A comprehensive, data-driven analysis of how nations define, hide, prosecute, and encourage sexual violence. Every score sourced. Every gap measured. None escape this data.

60+
Countries Analyzed
14
Scoring Dimensions
3
Framework Sections
153
Source Citations

Executive Summary

Sweden reports 178 sexual offenses per 100,000 residents.[3] India reports 1.8.[4] The intuitive conclusion, that India is nearly 100 times safer for women, is not merely wrong. It is the precise inversion of reality. This report exists because the most commonly cited sexual violence statistics do not measure what they appear to measure. They measure something else entirely: the willingness and capacity of a country to acknowledge the problem.

The World Health Organization estimates that one in three women globally has experienced physical or sexual violence, most often by an intimate partner.[1] The UNODC (United Nations Office on Drugs and Crime)'s International Classification of Crime confirmed in 2015 that nations define sexual violence so differently that raw cross-border comparisons are statistically meaningless.[2] Sweden expanded its legal definition of rape in 2018 to include any non-consensual act, which mechanically increased reported offenses by roughly 75 percent.[3] India's definition remained narrower, its reporting infrastructure reached fewer victims, and its cultural barriers to disclosure remained higher.[4] The number each country reports to international databases reflects the interaction of all three factors, not the underlying prevalence of violence.

This report introduces a three-part scoring framework designed to cut through that distortion.
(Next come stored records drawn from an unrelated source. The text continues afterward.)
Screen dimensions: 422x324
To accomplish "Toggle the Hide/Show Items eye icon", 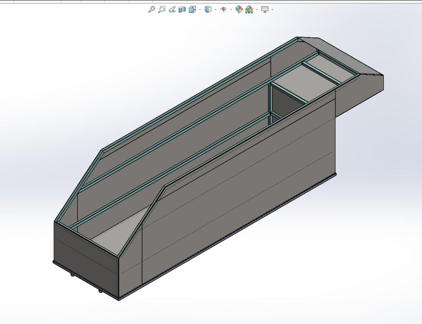I will [224, 9].
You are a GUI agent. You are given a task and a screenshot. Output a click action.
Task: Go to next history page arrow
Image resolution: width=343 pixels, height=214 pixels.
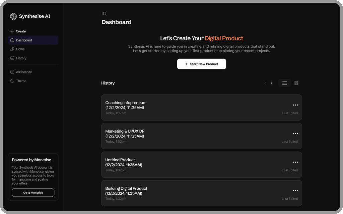pyautogui.click(x=271, y=83)
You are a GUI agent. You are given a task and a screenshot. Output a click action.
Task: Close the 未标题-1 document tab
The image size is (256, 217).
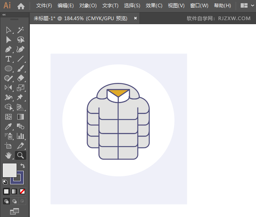tap(135, 18)
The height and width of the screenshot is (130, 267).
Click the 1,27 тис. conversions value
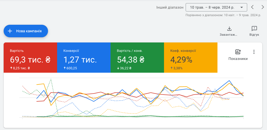tap(80, 60)
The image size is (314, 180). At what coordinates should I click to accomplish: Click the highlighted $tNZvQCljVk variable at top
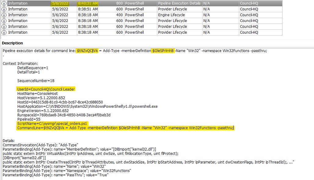pyautogui.click(x=87, y=51)
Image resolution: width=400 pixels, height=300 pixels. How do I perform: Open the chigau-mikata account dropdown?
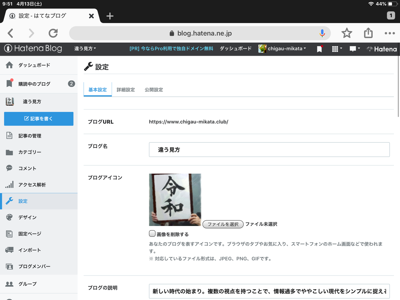tap(282, 49)
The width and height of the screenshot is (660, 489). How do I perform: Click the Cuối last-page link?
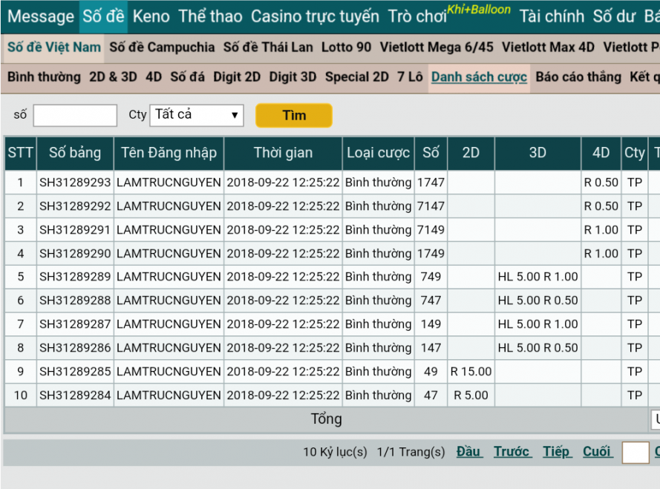[597, 452]
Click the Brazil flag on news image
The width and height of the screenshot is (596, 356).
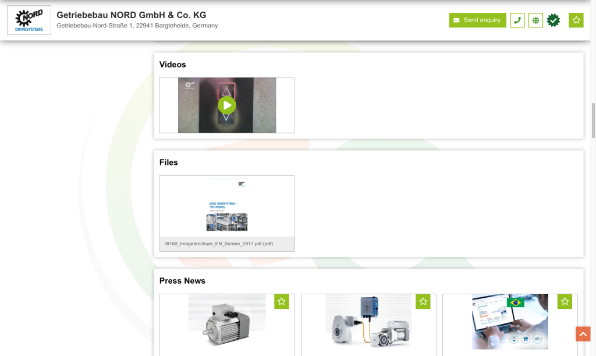pos(515,302)
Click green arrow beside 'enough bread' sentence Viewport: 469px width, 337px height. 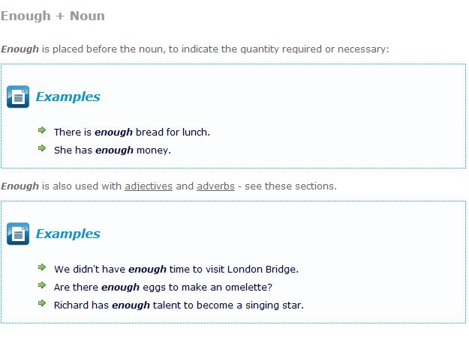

Section A scores the legal framework: how broadly a country defines sexual violence, whether its consent standards are affirmative, whether marital rape is criminalized, whether statutory protections cover minors adequately, whether digital sexual offenses are codified, and whether penalties are proportional.[15][16] Section B scores justice system capacity: the existence of reporting mechanisms, investigation quality, prosecution rates, conviction rates, victim support services, forensic capacity, statutes of limitation, and witness protection.[6][14] Section C, the Gap Index, calculates the distance between estimated prevalence (drawn from WHO and academic survey data) and official reported figures.[1][13] A country with high prevalence and low reporting receives a high Gap Index, indicating severe underreporting.

The results are counterintuitive by design. Countries that appear worst in police statistics, including Sweden, Denmark, and Australia, score among the highest overall because their legal definitions are broader, their reporting systems are more accessible, and their populations are more willing to report.[3][17][18] Countries that appear safest in police statistics, including several in the MENA region and South Asia, score lowest because narrow definitions, limited reporting infrastructure, and cultural stigma suppress official counts.[4][11][26] RAINN (the Rape, Abuse and Incest National Network) estimates that in the United States, only 310 of every 1,000 sexual assaults are reported to police.[5] In many developing nations, survey data suggests reporting rates below 5 percent.[13][22]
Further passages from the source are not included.